The researchers then tested the 65 candidate biomarkers for their ability to predict future pain-related events. Here, the team looked to a third independent cohort of psychiatric patients with pain ratings as well as future electronic medical record follow-up (189 patients with 501 visits) to see if the biomarkers could predict a high pain state, and future emergency department (ED) visits for pain. 


They found that contactin 1 (CNTN1), which is involved in neuronal cell adhesion and has been linked to chronic, widespread pain, was the best predictor of whether patients would report a high pain state. Here, high pain was associated with decreased expression of the gene; CNTN1 was thus a pain suppressor gene. G protein subunit gamma 7 (GNG7), which has roles in signal transduction, was the best predictor of all future pain-related ED visits.


The biomarkers performed better when personalized by gender, and Niculescu says he and his colleagues will likely use clinically panels for men and panels for women.


Niculescu and colleagues also tested whether the candidate biomarkers were targets of existing drugs or natural compounds. SC-560, methylergometrine, and amoxapine—an NSAID, a psychedelic, and an antidepressant, respectively—were the top drugs identified. Meanwhile, the top natural compounds were pyridoxine (a form of vitamin B6), cyanocobalamin (a form of vitamin B12) and apigenin (a plant flavonoid). The researchers say that these drugs and natural compounds could perhaps be repurposed to treat pain.


Niculescu also stressed the importance of matching patients to non-opioid drugs, in a day and age where people are being taken off opioids and may suffer from untreated pain.


A very important caveat: sensitive but not specific

In terms of future research, Niculescu said, “we need to—and we want to in the future—see which biomarkers are the best predictors for each particular type of pain, for example, acute versus chronic pain, fibromyalgia versus migraine, and so on.”


One key finding to keep in mind moving forward is that the full signature of biomarkers—the 65 top biomarkers—did not perform as well as individual biomarkers.


“This is slightly unfortunate,” noted Linnstaedt. “Although the identified biomarkers seem to be fairly sensitive markers of pain, they are not highly specific to pain. Having a ‘signature’ of biomarkers that are associated with pain would increase the likelihood that it is specific to pain compared to other disorders.”


“That was a surprise to us,” explained Niculescu. “It’s almost like [the George Orwell novel] Animal Farm—all markers are equal, but some are more equal than others. The better predictors will be pulled down by the ones that aren’t as good, meaning that the overall large panel is not as predictive as some of the best individual markers. The challenge moving forward is figuring out which markers are better depending on the specific cohort; pain is heterogeneous. That is what precision medicine is about: having tailored smaller panels.”


Regarding the issue of specificity, Niculescu believes that "it is provided by clinical context, like for a lot of other markers and lab tests in medicine. Biomarkers will be used in the context of patient self-report, clinical exam, and measuring of response to treatment. We have found that it is the slope of change that is more predictive and specific than levels of markers per se."
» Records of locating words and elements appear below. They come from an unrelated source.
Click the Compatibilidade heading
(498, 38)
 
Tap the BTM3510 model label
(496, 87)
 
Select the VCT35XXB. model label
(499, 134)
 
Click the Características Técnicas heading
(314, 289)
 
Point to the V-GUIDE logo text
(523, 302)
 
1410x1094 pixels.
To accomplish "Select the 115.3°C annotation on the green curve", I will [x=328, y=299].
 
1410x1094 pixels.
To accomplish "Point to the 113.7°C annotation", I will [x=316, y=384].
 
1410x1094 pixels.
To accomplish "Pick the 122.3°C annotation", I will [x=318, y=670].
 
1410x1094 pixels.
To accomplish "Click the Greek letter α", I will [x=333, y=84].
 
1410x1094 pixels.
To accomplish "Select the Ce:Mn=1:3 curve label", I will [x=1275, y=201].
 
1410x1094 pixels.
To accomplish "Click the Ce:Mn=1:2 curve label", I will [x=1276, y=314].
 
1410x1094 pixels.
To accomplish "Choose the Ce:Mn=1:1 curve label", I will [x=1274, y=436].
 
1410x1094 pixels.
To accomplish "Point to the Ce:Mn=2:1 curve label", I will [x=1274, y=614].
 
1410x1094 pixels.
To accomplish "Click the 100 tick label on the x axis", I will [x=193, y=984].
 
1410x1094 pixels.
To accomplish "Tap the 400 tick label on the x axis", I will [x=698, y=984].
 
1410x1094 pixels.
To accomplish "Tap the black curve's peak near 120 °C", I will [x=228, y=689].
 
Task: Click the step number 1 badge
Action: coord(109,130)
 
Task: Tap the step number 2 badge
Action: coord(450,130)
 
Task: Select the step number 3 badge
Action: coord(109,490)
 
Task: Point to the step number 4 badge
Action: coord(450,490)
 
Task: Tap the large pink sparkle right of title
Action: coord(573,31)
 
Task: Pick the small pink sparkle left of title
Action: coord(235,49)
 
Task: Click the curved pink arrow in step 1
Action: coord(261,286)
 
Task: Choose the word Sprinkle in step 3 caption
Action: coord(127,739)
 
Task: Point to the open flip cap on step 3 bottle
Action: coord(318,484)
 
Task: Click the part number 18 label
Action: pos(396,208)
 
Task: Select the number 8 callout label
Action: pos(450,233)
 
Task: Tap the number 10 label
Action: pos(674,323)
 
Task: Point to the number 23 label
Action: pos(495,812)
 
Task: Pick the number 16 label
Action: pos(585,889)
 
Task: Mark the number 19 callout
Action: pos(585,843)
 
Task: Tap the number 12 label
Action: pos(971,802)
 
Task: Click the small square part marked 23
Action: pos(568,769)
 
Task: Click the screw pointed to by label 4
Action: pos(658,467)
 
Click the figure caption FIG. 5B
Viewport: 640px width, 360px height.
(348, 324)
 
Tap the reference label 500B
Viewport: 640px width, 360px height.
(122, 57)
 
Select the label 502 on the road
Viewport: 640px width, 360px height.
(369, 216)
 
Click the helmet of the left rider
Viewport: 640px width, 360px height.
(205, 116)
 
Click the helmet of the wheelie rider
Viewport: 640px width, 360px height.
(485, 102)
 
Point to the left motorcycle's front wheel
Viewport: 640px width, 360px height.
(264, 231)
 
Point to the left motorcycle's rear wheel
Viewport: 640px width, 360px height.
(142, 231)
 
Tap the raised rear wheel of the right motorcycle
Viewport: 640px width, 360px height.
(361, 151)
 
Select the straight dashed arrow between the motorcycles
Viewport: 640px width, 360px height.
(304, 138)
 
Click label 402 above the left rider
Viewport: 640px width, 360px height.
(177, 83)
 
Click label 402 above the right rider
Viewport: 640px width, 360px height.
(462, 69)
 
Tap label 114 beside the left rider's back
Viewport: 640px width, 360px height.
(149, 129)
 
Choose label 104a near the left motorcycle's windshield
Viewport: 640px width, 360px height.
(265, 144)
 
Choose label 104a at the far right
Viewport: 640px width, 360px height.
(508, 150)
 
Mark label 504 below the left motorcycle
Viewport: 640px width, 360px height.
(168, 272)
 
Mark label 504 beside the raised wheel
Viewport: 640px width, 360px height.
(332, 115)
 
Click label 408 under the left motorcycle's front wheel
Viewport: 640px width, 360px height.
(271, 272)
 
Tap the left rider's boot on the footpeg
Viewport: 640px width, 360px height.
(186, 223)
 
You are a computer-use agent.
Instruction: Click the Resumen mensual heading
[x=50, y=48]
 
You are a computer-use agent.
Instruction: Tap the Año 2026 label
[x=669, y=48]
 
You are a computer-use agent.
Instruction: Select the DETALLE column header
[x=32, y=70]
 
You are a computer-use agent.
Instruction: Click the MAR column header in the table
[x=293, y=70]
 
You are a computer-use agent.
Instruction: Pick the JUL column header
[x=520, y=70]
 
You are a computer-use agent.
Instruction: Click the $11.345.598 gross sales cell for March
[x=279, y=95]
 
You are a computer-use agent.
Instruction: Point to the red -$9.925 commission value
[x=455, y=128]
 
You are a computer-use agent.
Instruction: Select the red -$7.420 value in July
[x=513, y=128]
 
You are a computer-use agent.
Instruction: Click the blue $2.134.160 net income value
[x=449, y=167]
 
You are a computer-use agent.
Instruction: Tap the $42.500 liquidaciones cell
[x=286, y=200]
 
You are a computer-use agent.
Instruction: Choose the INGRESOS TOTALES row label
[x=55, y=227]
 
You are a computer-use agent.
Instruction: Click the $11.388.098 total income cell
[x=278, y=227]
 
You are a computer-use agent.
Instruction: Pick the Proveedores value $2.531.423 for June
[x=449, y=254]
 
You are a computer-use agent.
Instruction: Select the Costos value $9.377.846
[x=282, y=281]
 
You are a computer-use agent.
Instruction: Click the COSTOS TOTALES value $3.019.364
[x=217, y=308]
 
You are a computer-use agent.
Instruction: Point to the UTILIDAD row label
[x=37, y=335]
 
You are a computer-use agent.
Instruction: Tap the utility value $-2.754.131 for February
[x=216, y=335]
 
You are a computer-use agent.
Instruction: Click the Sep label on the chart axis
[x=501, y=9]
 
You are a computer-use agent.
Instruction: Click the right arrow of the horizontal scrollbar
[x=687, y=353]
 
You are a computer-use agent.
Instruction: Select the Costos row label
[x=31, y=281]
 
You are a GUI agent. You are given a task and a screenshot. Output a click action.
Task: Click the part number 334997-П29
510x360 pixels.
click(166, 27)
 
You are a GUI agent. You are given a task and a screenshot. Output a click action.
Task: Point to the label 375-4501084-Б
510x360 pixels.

However, Niculescu is confident that biomarkers will be a cornerstone of medicine in the years ahead, including pain medicine.


“Biomarkers could be useful for preventative approaches, which is ideally how medicine will be practiced in the future. You test somebody before they develop a full-blown pain syndrome and can then prevent the chronic pain disorder from developing. Prevention using blood tests will be an important component of 21st-century healthcare.”


Lincoln Tracy, PhD, is a postdoctoral research fellow at Monash University and a freelance writer based in Melbourne, Australia. Follow him on Twitter: @lincolntracy


Editor's note: This article has been updated to include mention of the issue of matching patients to non-opioid drugs, the role of clinical context with regard to the issue of specificity, and that the authors will likely use clinically panels for men and panels for women. In addition, the text was corrected to reflect that methylergometrine (a psychedelic) was one of the top drugs identified.